While diet determines the balance of good and bad microbes in the gut, a healthy microbiata and the substances produced when breaking down fiber from fruits and vegetables play a fundamental role in fighting disease and chronic illnesses in ways that go beyond gastrointestinal conditions like diarrhea, constipation, and indigestion.
For starters, probiotics are essential to the function of the immune system, of which about 70 percent is located in the gut.
Beneficial bacteria help shape the cells in the gastrointestinal immune system and appear to signal them into action against pathogenic invaders.
Certain probiotic strains produce byproducts like peptides, which can kill pathogens and inhibit their growth, thus maintaining the microbial balance within the gut.

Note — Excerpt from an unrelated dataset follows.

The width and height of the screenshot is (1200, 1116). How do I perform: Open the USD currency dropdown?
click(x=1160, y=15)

Beyond effects on the immune system, probiotics can generate vitamins (e.g., K, B12, biotin, folate, thiamine) and neurotransmitters like serotonin, norepinephrine, and dopamine to affect brain function, including mood, anxiety, and behavior.
Much research has also focused on short-chain fatty acids, which are metabolites produced through fermentation.

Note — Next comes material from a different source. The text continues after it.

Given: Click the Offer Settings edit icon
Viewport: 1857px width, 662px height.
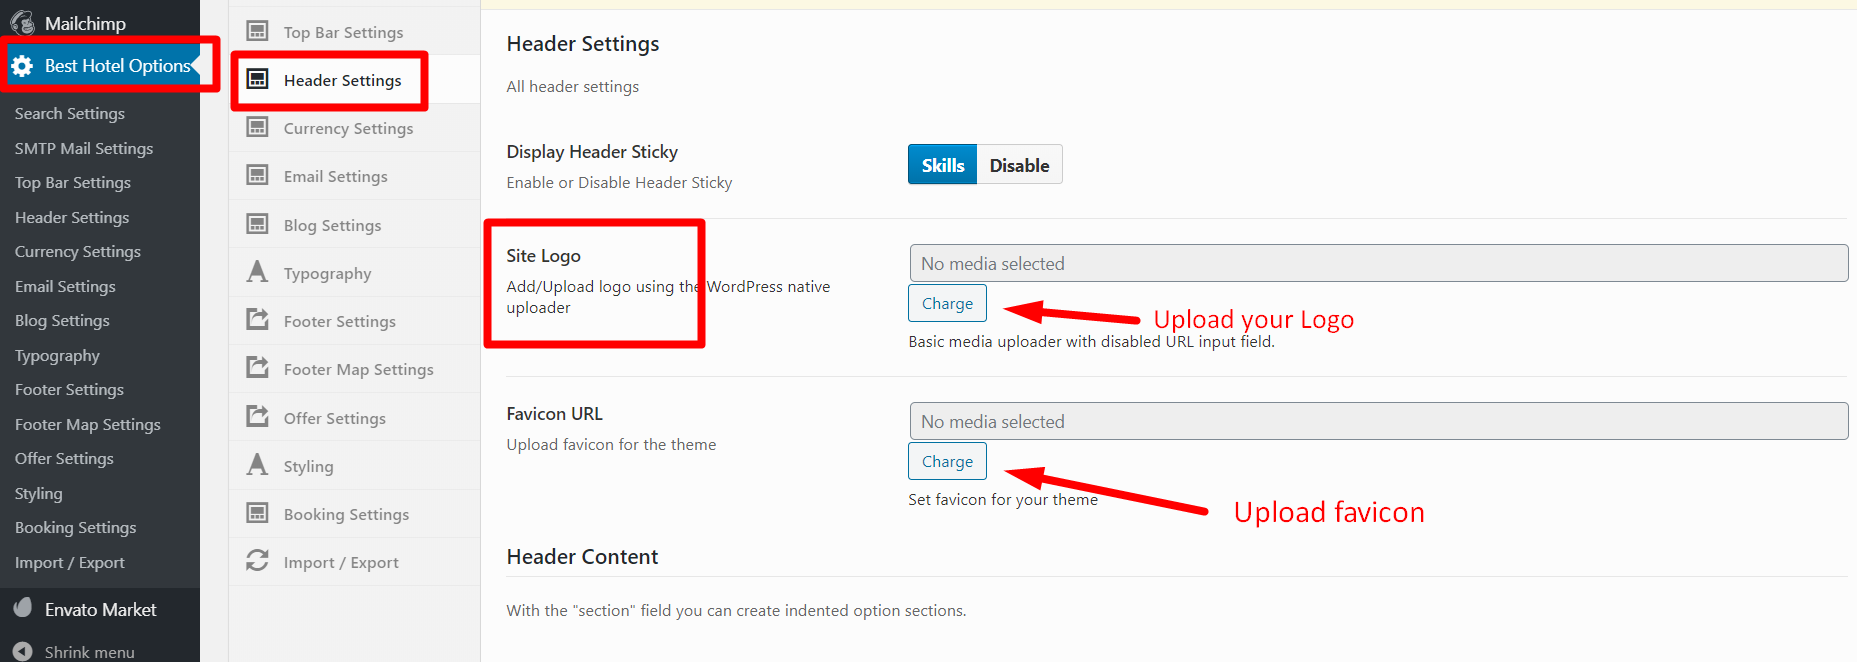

They increase the acidity level in the colon, improving calcium and magnesium absorption and may inhibit the growth of pathogens. Some metabolites can fight carcinogens, such as glucosinolate, found in cruciferous vegetables (such as kale and broccoli).
To reiterate, if a diverse microbiota can lead to good health, a loss of gut diversity, or dysbiosis, is often associated with a wide range of health problems from irritable bowel syndrome and Parkinson’s disease to allergies and depression.
One significant source of dysbiosis is the use of antibiotics, wiping out both good and bad bugs. In some cases, it can take months for the microbiota to recover.
Surgery, too, can cause dysbiosis. Bacteria can change their function in the body in response to stress, turning good bacteria into pathogens.